What to work on ▸ Print the part of the items below that opens with the line containing "Switch to the 按区域 tab" and closes with the line containing "Looking at the screenshot, I should (x=158, y=549).", both lines included, reproducing every line exactly as it stands. Give only those lines.

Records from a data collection
########################################
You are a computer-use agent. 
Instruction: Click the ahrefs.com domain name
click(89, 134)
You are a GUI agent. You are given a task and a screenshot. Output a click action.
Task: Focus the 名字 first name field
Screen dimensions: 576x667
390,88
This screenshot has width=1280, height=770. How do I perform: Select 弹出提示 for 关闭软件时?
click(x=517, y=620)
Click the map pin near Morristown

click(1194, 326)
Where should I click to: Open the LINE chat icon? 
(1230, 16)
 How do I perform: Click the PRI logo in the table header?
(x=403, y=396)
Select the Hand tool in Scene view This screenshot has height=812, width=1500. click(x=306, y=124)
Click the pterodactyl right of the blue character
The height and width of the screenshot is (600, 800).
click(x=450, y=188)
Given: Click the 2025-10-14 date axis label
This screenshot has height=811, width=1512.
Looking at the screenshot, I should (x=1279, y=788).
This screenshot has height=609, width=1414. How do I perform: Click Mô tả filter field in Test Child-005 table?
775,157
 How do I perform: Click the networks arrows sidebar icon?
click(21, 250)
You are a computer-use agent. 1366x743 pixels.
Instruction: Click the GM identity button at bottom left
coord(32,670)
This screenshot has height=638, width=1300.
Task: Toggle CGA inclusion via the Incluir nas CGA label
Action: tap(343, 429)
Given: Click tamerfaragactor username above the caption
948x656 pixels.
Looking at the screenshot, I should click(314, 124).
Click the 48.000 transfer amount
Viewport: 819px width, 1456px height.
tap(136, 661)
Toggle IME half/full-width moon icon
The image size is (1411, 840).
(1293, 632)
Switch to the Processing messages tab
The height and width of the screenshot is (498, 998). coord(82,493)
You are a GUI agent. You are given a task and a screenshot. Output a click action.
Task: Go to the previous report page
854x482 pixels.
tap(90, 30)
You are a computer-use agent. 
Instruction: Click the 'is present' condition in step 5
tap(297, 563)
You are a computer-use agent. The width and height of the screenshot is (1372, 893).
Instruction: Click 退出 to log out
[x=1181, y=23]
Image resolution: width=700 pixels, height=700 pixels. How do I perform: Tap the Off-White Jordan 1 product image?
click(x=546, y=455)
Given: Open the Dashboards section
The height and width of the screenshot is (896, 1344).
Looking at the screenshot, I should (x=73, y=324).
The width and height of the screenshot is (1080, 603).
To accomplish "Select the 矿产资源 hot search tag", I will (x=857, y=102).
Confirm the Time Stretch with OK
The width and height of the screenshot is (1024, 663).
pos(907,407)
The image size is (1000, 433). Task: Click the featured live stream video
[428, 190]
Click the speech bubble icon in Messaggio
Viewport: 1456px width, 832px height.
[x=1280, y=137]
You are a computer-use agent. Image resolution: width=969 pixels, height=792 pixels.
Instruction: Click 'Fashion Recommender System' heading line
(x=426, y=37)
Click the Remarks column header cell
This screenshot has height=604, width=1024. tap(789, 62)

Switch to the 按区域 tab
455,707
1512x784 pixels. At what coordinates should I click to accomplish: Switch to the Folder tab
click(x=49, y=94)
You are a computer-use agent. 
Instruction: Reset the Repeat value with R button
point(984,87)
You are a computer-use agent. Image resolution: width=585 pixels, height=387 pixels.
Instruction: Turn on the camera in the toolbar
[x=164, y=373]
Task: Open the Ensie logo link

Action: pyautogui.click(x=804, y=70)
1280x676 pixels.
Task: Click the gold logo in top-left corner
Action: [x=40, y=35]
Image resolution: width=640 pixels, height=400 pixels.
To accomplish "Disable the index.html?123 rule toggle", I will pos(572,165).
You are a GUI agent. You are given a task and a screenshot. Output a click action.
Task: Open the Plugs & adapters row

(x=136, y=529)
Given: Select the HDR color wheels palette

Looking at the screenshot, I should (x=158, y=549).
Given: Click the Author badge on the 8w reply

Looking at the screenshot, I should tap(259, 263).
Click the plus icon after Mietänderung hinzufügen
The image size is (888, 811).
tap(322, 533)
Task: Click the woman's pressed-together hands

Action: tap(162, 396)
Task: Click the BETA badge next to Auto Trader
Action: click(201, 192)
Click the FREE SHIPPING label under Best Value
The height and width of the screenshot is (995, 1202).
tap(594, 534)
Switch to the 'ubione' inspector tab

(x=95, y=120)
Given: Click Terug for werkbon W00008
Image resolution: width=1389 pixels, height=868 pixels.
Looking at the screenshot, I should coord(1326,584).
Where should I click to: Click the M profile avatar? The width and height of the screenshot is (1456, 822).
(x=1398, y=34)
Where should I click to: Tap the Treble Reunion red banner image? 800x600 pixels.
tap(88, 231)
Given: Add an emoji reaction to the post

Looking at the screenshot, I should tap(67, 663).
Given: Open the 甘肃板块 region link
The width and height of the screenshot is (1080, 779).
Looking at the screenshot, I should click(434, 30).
########################################
Problem solution ▸
Switch to the 按区域 tab
455,707
1512x784 pixels. At what coordinates should I click to accomplish: Switch to the Folder tab
click(x=49, y=94)
You are a computer-use agent. 
Instruction: Reset the Repeat value with R button
point(984,87)
You are a computer-use agent. Image resolution: width=585 pixels, height=387 pixels.
Instruction: Turn on the camera in the toolbar
[x=164, y=373]
Task: Open the Ensie logo link

Action: pyautogui.click(x=804, y=70)
1280x676 pixels.
Task: Click the gold logo in top-left corner
Action: [x=40, y=35]
Image resolution: width=640 pixels, height=400 pixels.
To accomplish "Disable the index.html?123 rule toggle", I will pos(572,165).
You are a GUI agent. You are given a task and a screenshot. Output a click action.
Task: Open the Plugs & adapters row

(x=136, y=529)
Given: Select the HDR color wheels palette

Looking at the screenshot, I should (x=158, y=549).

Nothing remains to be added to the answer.